Re: Would be possible to have a ".treeinfo" file added to the installers' page?
On Fri, Dec 7, 2018 at 8:23 PM Fabiano Fidêncio wrote:
> I sincerely don't know. But how is it different from accessing the
> trees nowadays and hard-coding the paths to the kernel and initrd in
> the apps?
Accessing hardcoded URLs (to .treeinfo or other files) isn't a good
idea in case they change.
> For instance, http://ftp.debian.org/debian/dists/stretch/main/installer-amd64/
> isn't even available over TLS also.
It is however protected in the same way all of the archive is, using
OpenPGP signatures on the Release files and a hash chain to the files
> So, not saying that we shouldn't care about MITM attacks, just trying
> to understand how different the policy would be for this one file than
> it currently is for the rest of the installer tree.

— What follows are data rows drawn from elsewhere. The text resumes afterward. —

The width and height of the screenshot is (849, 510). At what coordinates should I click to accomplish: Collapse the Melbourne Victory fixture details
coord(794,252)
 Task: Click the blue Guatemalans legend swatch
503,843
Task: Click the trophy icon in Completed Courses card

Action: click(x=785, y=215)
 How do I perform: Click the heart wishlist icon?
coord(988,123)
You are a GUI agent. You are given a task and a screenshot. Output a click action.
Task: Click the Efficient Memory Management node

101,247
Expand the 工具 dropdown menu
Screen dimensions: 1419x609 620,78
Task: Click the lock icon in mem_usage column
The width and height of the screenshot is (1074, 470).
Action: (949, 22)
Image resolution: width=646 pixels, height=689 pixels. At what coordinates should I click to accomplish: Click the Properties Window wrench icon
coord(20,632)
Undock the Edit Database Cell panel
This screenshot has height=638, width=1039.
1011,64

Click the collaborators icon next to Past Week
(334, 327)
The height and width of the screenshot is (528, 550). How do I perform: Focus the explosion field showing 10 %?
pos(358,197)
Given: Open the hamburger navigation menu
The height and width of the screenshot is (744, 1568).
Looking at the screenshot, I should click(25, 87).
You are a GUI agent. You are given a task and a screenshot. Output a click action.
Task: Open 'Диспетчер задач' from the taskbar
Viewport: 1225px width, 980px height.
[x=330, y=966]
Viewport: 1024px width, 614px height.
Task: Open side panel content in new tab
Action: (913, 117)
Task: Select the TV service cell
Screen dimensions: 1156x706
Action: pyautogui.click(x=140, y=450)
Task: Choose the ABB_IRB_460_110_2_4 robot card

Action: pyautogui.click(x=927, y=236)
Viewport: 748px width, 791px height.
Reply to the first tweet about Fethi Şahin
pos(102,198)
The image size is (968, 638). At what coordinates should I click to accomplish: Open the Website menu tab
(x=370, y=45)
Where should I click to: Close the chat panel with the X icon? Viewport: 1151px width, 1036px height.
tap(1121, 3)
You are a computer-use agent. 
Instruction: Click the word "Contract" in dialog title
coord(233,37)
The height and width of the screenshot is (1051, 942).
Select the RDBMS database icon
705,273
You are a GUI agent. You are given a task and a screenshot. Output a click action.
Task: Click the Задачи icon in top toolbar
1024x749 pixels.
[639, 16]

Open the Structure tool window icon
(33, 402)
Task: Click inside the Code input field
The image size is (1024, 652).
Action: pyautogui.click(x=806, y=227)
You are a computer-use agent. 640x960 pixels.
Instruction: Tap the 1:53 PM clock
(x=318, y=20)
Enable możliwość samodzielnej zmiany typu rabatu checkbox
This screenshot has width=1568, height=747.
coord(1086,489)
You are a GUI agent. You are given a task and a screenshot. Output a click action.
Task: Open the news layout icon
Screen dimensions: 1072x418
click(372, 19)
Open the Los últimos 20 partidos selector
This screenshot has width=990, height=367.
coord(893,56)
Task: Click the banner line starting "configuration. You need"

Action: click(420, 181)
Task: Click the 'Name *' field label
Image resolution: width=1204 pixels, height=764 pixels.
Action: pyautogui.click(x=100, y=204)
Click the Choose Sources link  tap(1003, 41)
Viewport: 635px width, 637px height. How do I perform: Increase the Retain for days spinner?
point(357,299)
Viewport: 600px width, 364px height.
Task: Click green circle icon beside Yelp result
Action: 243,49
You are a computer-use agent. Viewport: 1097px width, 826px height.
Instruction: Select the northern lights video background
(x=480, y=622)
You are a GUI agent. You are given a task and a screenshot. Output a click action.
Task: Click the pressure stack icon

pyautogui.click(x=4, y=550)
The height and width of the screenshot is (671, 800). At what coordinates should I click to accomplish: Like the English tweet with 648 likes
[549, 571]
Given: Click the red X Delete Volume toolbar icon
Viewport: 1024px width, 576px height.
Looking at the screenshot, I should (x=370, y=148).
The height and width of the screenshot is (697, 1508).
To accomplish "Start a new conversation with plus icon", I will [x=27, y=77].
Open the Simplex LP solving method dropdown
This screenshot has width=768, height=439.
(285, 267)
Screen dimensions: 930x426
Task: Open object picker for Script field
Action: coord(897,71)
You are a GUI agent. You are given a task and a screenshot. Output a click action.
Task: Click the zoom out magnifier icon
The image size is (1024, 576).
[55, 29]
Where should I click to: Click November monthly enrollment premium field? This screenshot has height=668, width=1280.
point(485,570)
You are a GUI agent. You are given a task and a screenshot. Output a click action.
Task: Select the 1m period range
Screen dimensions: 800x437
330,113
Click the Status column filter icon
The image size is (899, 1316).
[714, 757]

If a .treeinfo were added for each of the installer directories, I
assume it wouldn't be treated any different to the other files in
> In any case, I'm more than happy to hear suggestions from the
> community on how we could distinguish the installer trees on our side
> if not using .treeinfo files.
Personally, until something better exists (such as .treeinfo) I would
be using the apt repository metadata. It seems to contain similar info
to the example treeinfo you quoted anyway.